Problem statement ::
From the data that follows, report how many lines hold the string "agent", giving only the number.

Dataset excerpts ::

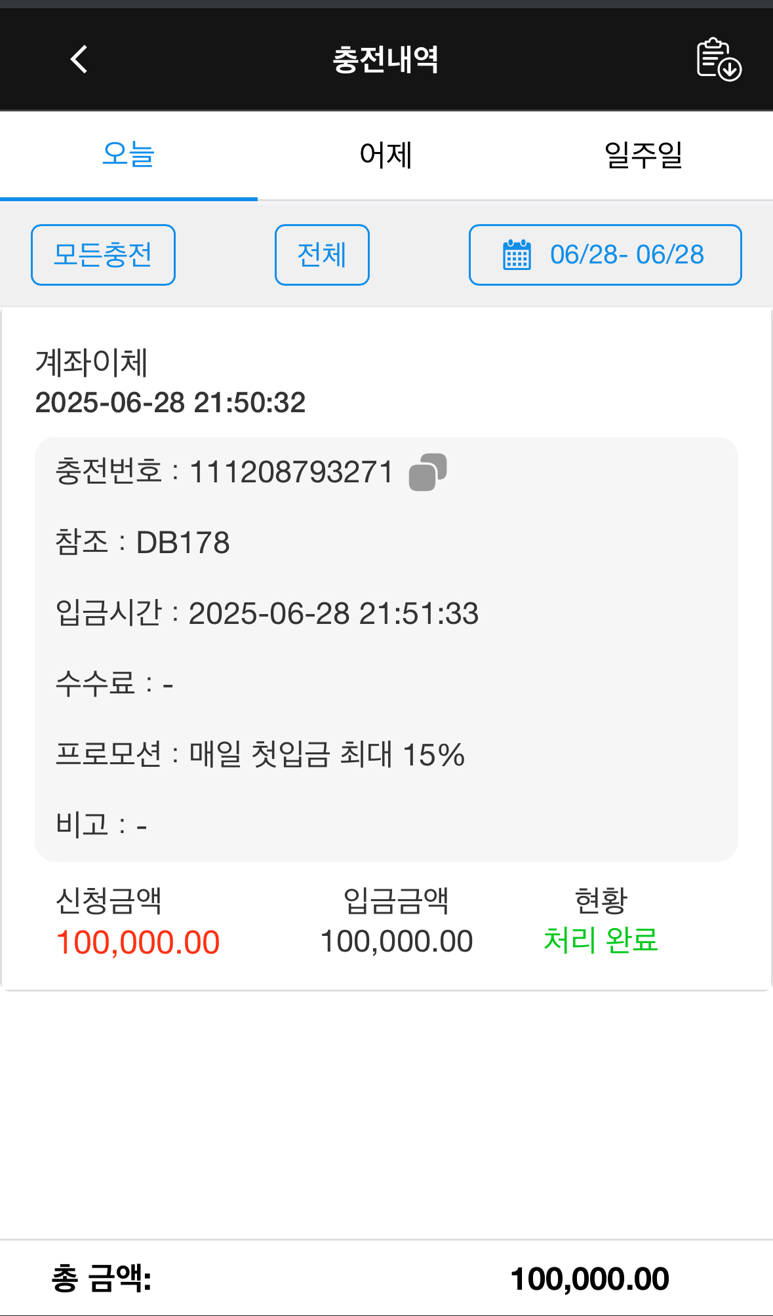
Task: Switch to the 어제 tab
Action: click(386, 155)
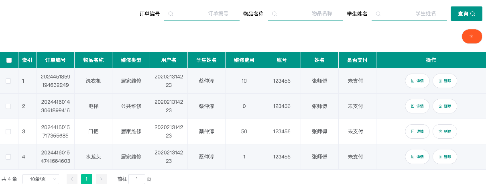Delete the 水龙头 repair order row

[x=445, y=157]
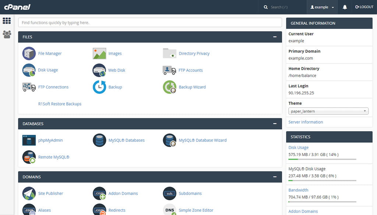Viewport: 377px width, 215px height.
Task: Click the Remote MySQL® icon
Action: (x=29, y=157)
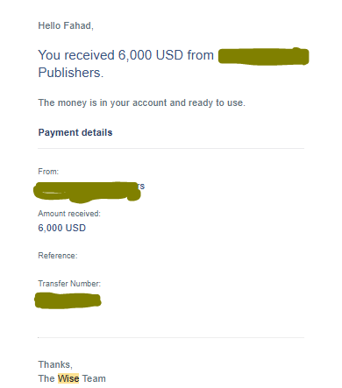Click the word 'Publishers.' in the heading
Viewport: 342px width, 388px height.
[x=71, y=73]
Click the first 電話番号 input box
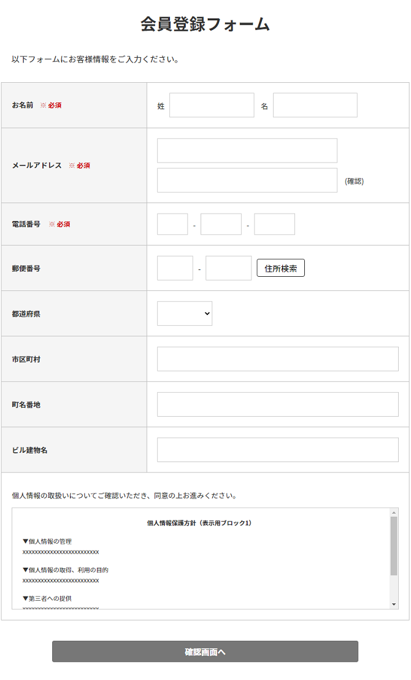Viewport: 411px width, 680px height. pyautogui.click(x=172, y=224)
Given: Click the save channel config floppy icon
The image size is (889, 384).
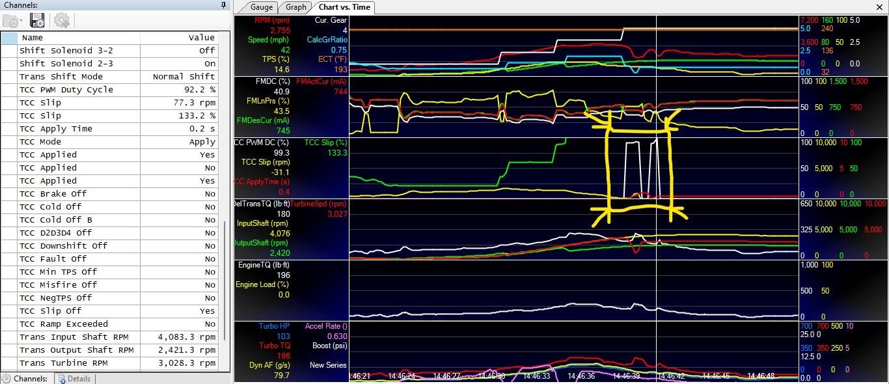Looking at the screenshot, I should (x=38, y=20).
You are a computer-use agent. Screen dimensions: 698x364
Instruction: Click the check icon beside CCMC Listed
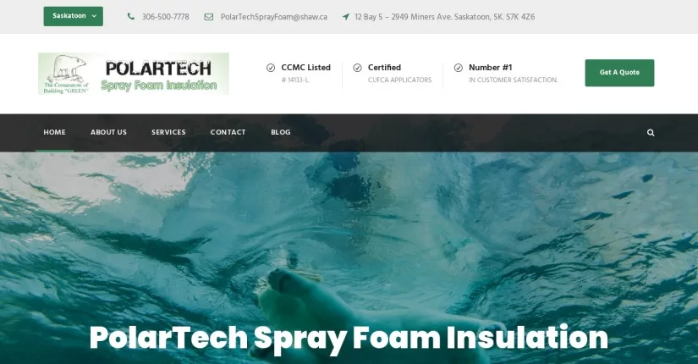pyautogui.click(x=271, y=68)
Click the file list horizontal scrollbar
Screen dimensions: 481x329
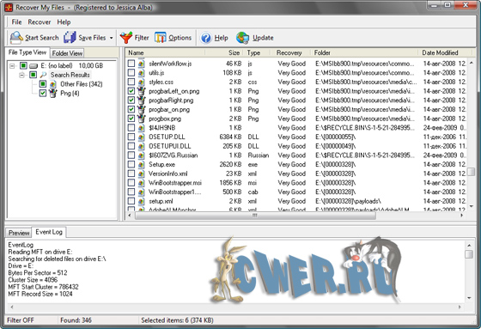click(x=295, y=216)
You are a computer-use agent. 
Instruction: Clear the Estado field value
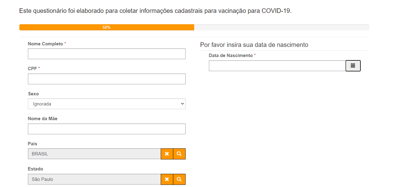click(x=167, y=179)
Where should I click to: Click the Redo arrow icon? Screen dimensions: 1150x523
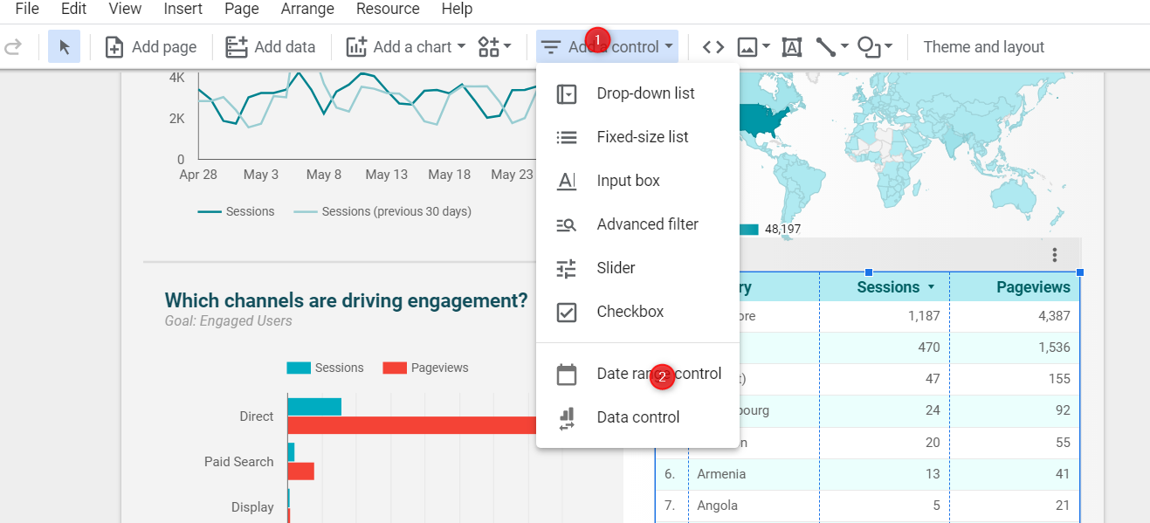[x=16, y=45]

Exercise solution ::
2